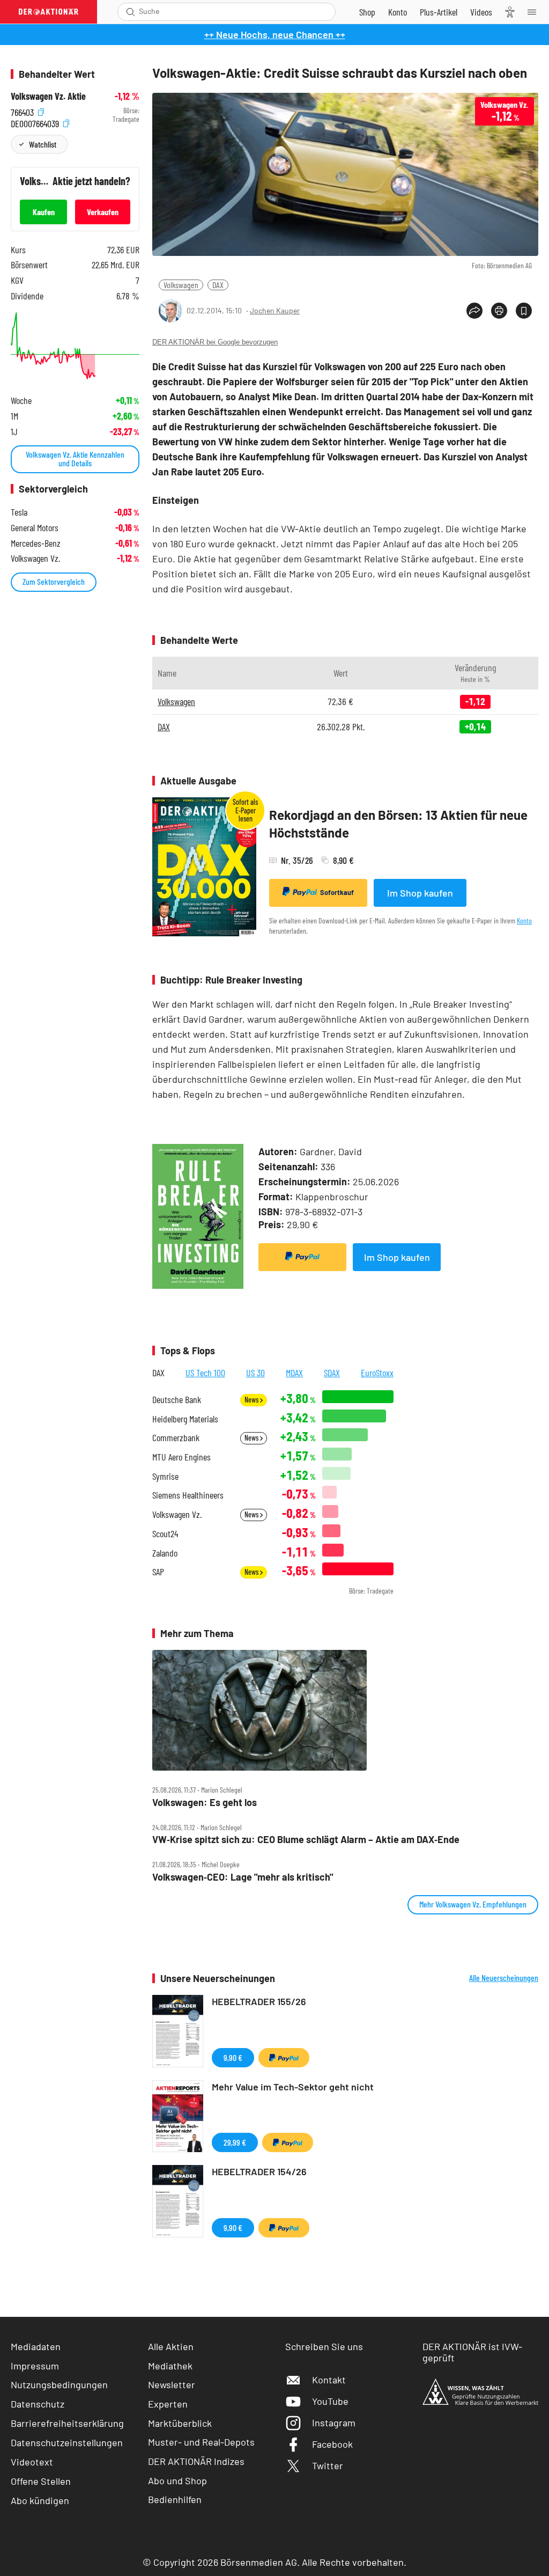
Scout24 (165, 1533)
--------
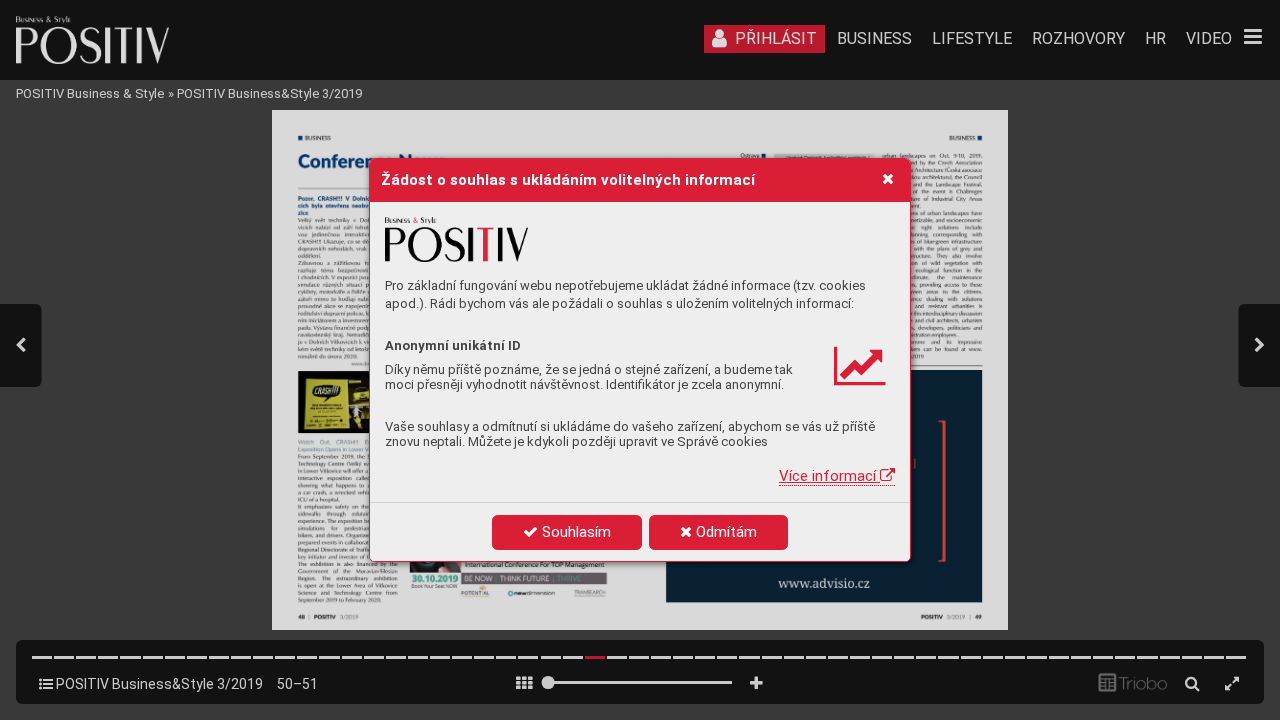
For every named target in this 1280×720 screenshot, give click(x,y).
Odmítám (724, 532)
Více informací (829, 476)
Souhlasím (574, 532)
--------
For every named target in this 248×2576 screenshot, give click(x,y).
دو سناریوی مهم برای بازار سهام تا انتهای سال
--------
▸ **About this exercise**: Each line of the entries that contains the word "target" should be listed.

▸ **Answer section**:
For every named target in this 1280×720 screenshot, give click(x,y).
For every named target in this 248×2576 screenshot, give click(x,y).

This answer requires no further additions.